Data Loss Prevention
College resources exist for the purpose of conducing legitimate business for the College. The College is bound by state and federal law to protect certain information that is transmitted using College systems, hardware, and networks. Pursuant to these objectives, the College has a duty to actively prevent the loss of Protected Information. One method of fulfilling this duty is Data Loss Prevention (DLP).
What is Data Loss Prevention?
Information Technology continues to actively prevent the loss of sensitive data (such as credit card and social security numbers) when you use College systems, networks and hardware in accordance with the Privacy and Data Loss Prevention policies. Data Loss Prevention (DLP) tactics deploy security controls to detect and prevent the unauthorized transmission of sensitive information. Unauthorized transmissions include:
- Email - do not send sensitive information via email unless it is encrypted through a secure connection
- Non-secure Websites - before you enter any sensitive information, make sure that the URL address uses https rather than http and that you trust the recipient.

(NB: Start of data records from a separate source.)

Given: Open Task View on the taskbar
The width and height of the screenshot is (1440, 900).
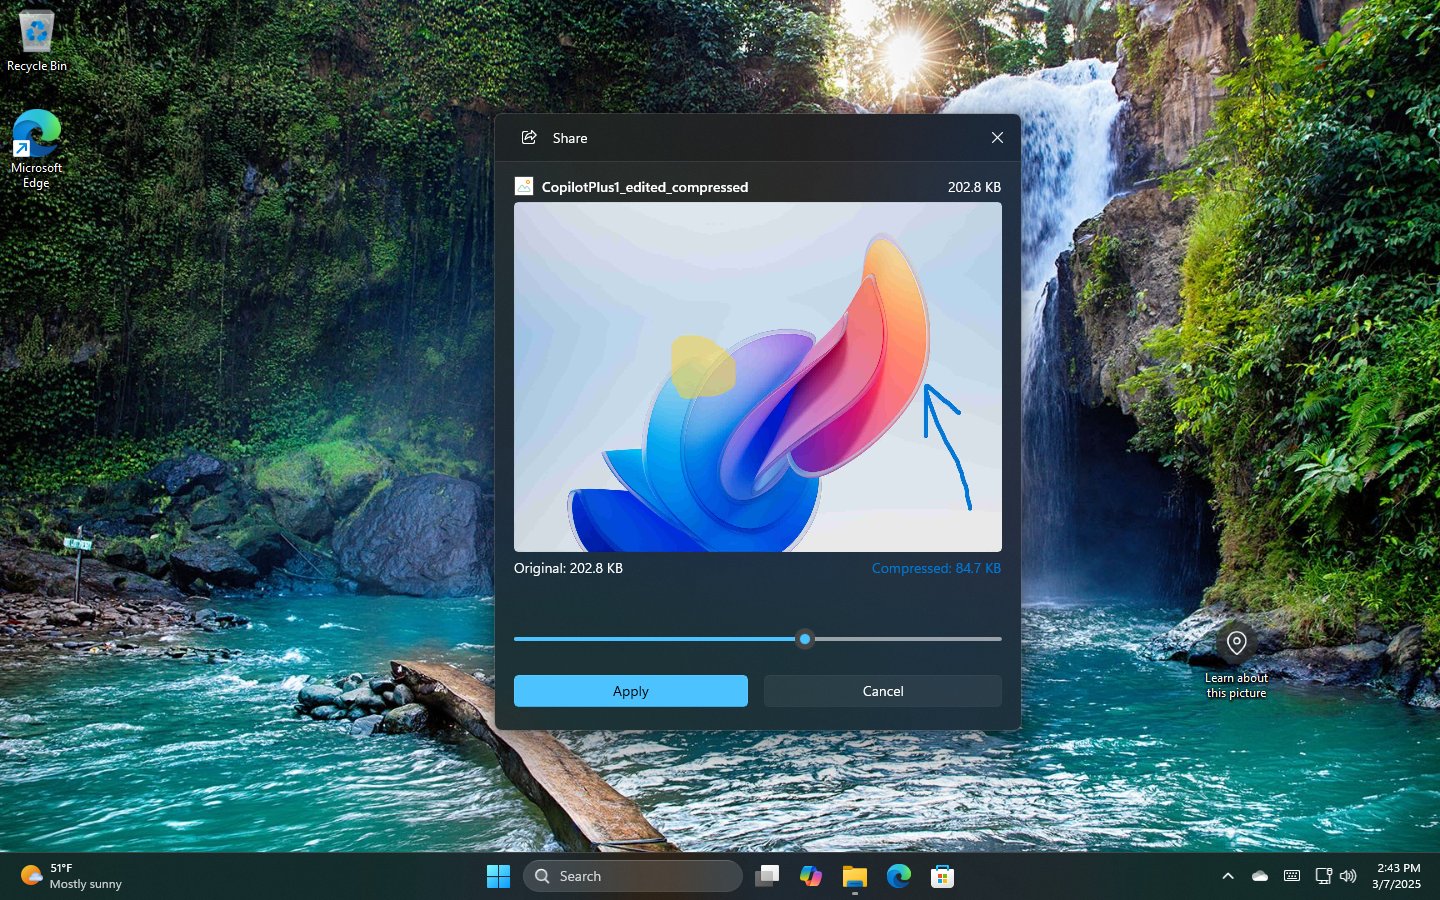Looking at the screenshot, I should point(766,876).
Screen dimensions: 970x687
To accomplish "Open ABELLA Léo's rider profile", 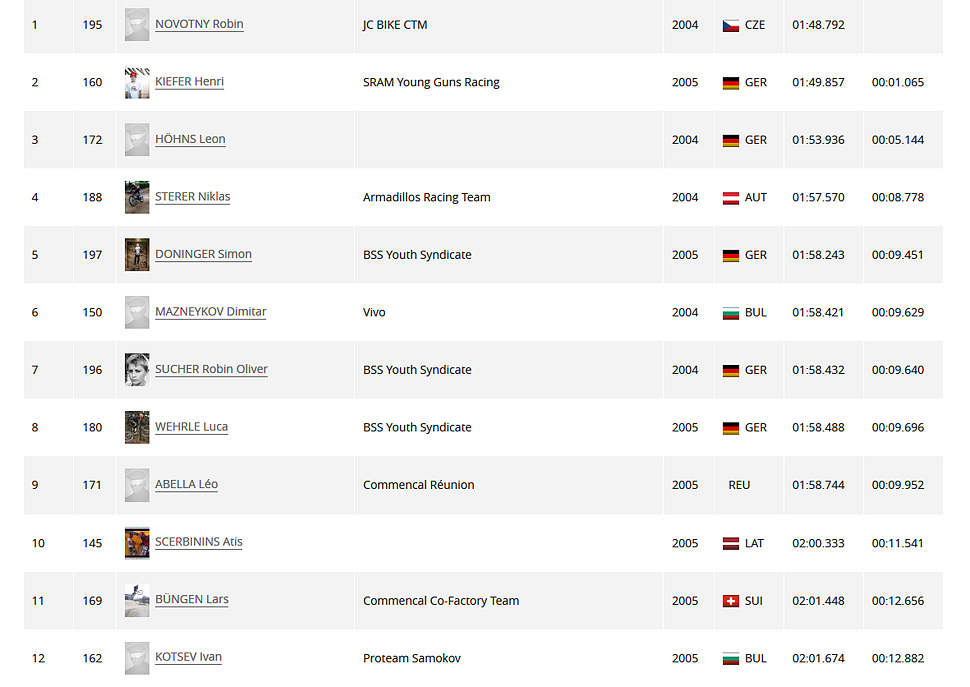I will (x=186, y=484).
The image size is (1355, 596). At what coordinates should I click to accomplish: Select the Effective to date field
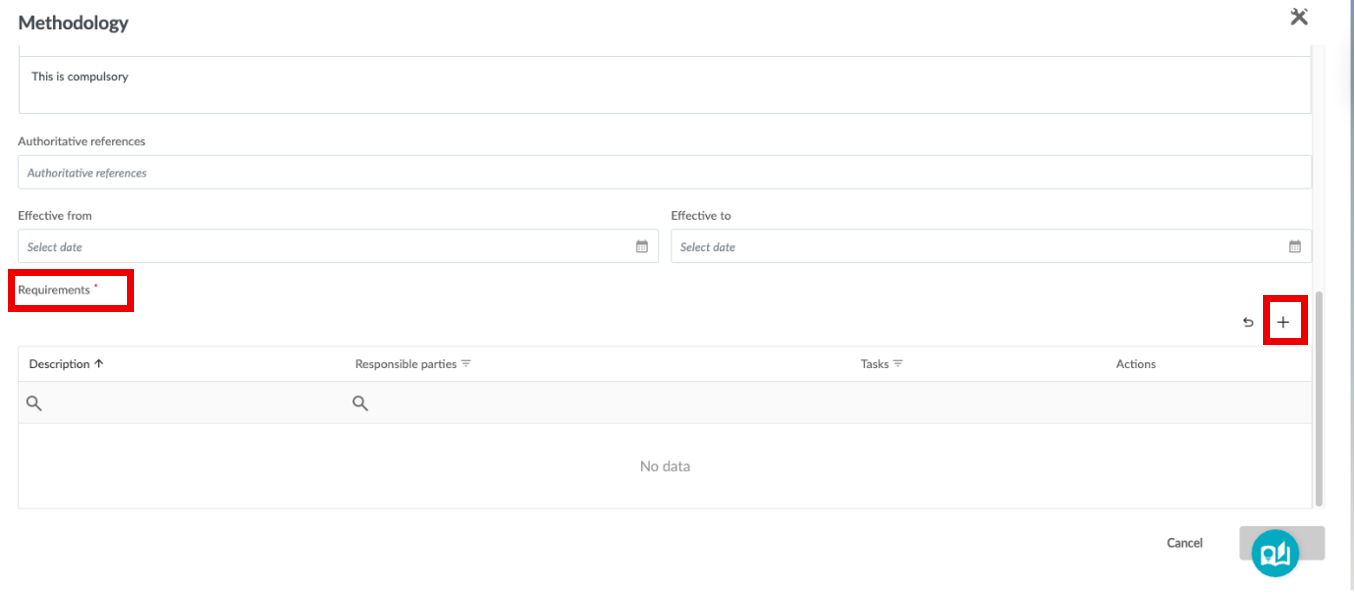(991, 246)

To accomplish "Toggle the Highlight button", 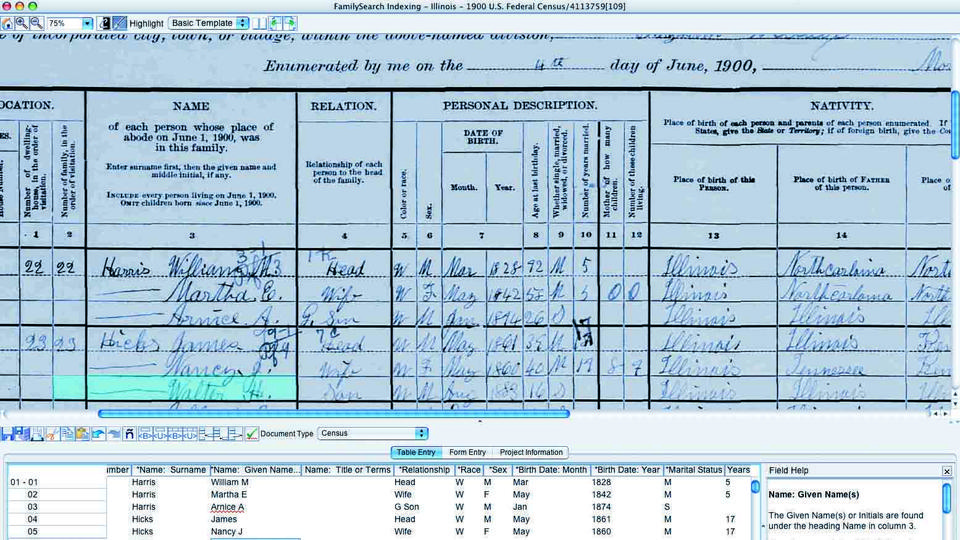I will 119,22.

What is considered protected or sensitive information?
“Protected Information” -- is a single term that includes all of the following: Confidential Information, Educational Records, Employee Records, Identifying Information, Medical Record or Health Information, Personal Information, and Proprietary Data of the College.
How does DLP work?
The purpose of the DLP quarantine process is to prevent data loss. It works much like the antivirus and email filtering tools used by the College to prevent computer virus outbreaks, compromised accounts, and phishing attacks. Using a set of predefined rules, an automated, electronic system will scan for credit card and social security numbers that are put at risk of exposure. The sensitive data can be:
- at rest - stored on a hard drive or other storage media
- in use - being copied from one location to another
- in motion - traveling across the network through email or file transfer
If you attempt to send an email that contains sensitive information in a non-secure manner, the DLP system will quarantine the email and send you (the sender) a notification. The email will be sent from firstname.lastname@example.org.
DLP does not gather information unrelated to the College’s Protected Information. The purpose of DLP is prevention of protected data exposure, data loss, or data breach.

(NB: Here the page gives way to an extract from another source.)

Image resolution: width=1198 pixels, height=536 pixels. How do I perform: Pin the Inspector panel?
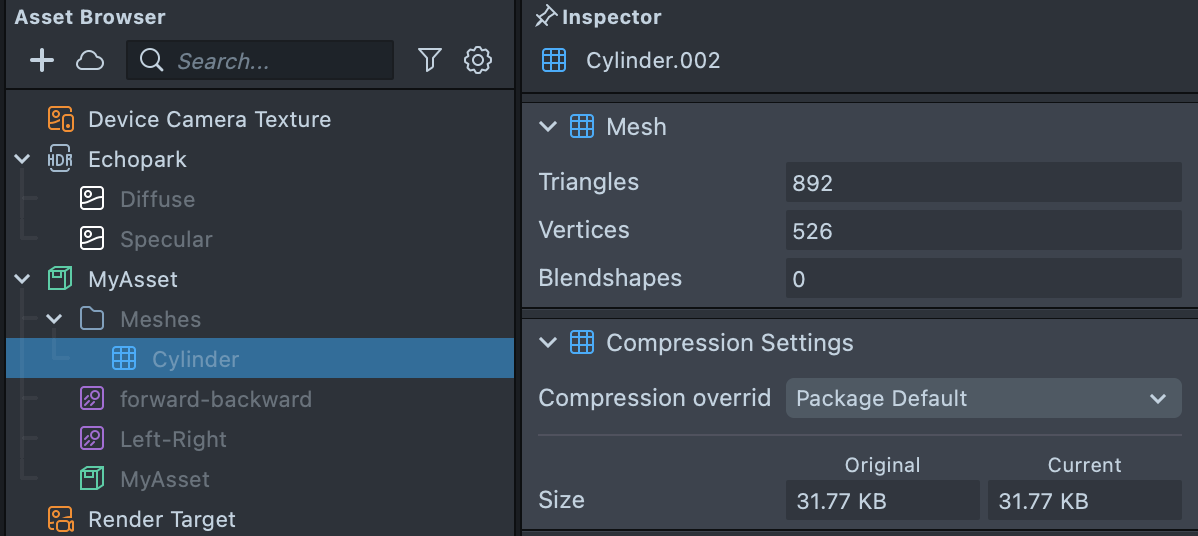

What are the secure and encrypted methods to transmit and store protected information?
If your business process requires that you transmit or receive sensitive information the following options are available for your use:
- FileLocker is a web-based application that allows faculty and staff to securely and temporarily share files across campus and with external users (non cofc.edu).
- All faculty and staff have access to this application for free. No approval or registration is required.
- FileLocker is accessible off campus as long as you have internet connection.
- You can send large files up to 10GB to each recipients; up to 100 GB total.
- The College email encryption service allows approved campus Exchange email users (cofc.edu) to send sensitive data such as social security and credit card numbers safely and securely to external users (non cofc.edu).
- The email encryption service ensures that the recipient retrieves the message through an encrypted web portal for a more secure transmission.
- Requests must include a College-related business case and supervisor approval.
- Download the Request for Employee Access to Protected Data Form to request the ability to send email via encrypted methods.